--- Reading text ---
* * * * * * *
In case someone has missed out on the news, I am moving to a new abode this week. I’ve already moved a few things in and Saturday will be a huge furniture moving day. My first night sleeping there will be tonight after my free viewing of the Killer Elite premiere. (So awesome.) Thomas will be coming with me so today is his last day of lonely freedom at Irish’s house. And last night was the final time that he will be jumping on the headboard and annoying us all night, since he’ll have to just curl up on the futon with me now.

I had been apartment hunting for a few months, then got really serious about it a month or so ago. I asked around on Facebook first and got a few hits, but only from people who don’t have jobs or the money to move out just yet. Which is totally understandable. Then I got on Roommates.com and did some searching. Most things were out of my price range, and unless I paid for a membership, I couldn’t receive messages from the people directly, so I had to send them a message with my email and hope they cared enough to get back to me. That didn’t work out too well. Then I hit Craigslist – a veritable gold mine of listings that I had somehow never used before. I replied to a bunch of people looking for roommates or renters, about 8 per day for a week or so.

The first day of my search, I came upon a gem of a post that was so specific about what the girl wanted in a roommate that I just couldn’t pass it up. She clearly knew what it was like to have a crappy roommate. And she knew how to be an adult and deal with household problems. And she’d accept another pet in the house, since she has a dog. And she was looking for someone right away. And the rent wasn’t too high. So I dropped her a line. Not 30 minutes later, I received a heartfelt and excited reply confirming my hopes – the room was still available and she loved my email, which included a detailed description of my habits, interests, etc. So we setup a date and time to meet and for me to checkout the house. Yes, HOUSE. It’s a small townhouse. Not a crummy little apartment thing.
* * * * * * *
--- Tasks to carry out ---
1/ Answer these questions about the post about moving:
(a) Which website did the writer search after asking around on Facebook?
(b) About how many people per day did the writer reply to on Craigslist?
(c) What pet does the girl who posted the roommate listing have?
2/ Update the rows starting at the first row and ending at the row containing "Title (1262, 679)", replacing "Subsystems" with "Components" and leaving everything else unchanged.
The rows that come next are unrelated to the post about moving.

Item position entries
* * * * * * *
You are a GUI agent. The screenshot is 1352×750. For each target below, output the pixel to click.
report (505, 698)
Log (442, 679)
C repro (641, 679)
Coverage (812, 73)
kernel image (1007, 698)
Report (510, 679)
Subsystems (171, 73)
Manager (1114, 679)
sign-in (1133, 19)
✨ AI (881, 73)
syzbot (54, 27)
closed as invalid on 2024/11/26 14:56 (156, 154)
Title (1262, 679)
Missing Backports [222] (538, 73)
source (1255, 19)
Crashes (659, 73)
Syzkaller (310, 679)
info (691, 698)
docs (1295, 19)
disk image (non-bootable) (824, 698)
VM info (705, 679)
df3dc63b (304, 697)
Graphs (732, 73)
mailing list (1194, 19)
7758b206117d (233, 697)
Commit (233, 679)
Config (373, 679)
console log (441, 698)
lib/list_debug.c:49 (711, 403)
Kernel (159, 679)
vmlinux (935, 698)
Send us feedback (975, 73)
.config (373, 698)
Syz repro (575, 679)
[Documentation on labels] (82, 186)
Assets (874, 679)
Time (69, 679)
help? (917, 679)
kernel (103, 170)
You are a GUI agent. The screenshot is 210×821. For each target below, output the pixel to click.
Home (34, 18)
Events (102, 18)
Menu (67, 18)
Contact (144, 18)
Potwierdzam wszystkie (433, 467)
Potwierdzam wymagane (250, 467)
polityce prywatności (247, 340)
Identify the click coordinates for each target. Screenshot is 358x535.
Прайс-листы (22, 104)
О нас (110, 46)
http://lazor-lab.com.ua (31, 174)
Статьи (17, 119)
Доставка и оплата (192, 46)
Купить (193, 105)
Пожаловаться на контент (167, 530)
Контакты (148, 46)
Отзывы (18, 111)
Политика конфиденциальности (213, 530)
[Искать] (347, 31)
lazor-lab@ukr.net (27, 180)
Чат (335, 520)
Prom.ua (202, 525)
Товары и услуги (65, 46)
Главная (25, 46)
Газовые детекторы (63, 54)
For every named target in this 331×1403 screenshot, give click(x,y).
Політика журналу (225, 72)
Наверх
* * * * * * *
--- Solutions by task ---
1/
(a) Roommates.com
(b) About 8 per day
(c) A dog

2/
You are a GUI agent. The screenshot is 1352×750. For each target below, output the pixel to click.
report (505, 698)
Log (442, 679)
C repro (641, 679)
Coverage (812, 73)
kernel image (1007, 698)
Report (510, 679)
Components (171, 73)
Manager (1114, 679)
sign-in (1133, 19)
✨ AI (881, 73)
syzbot (54, 27)
closed as invalid on 2024/11/26 14:56 (156, 154)
Title (1262, 679)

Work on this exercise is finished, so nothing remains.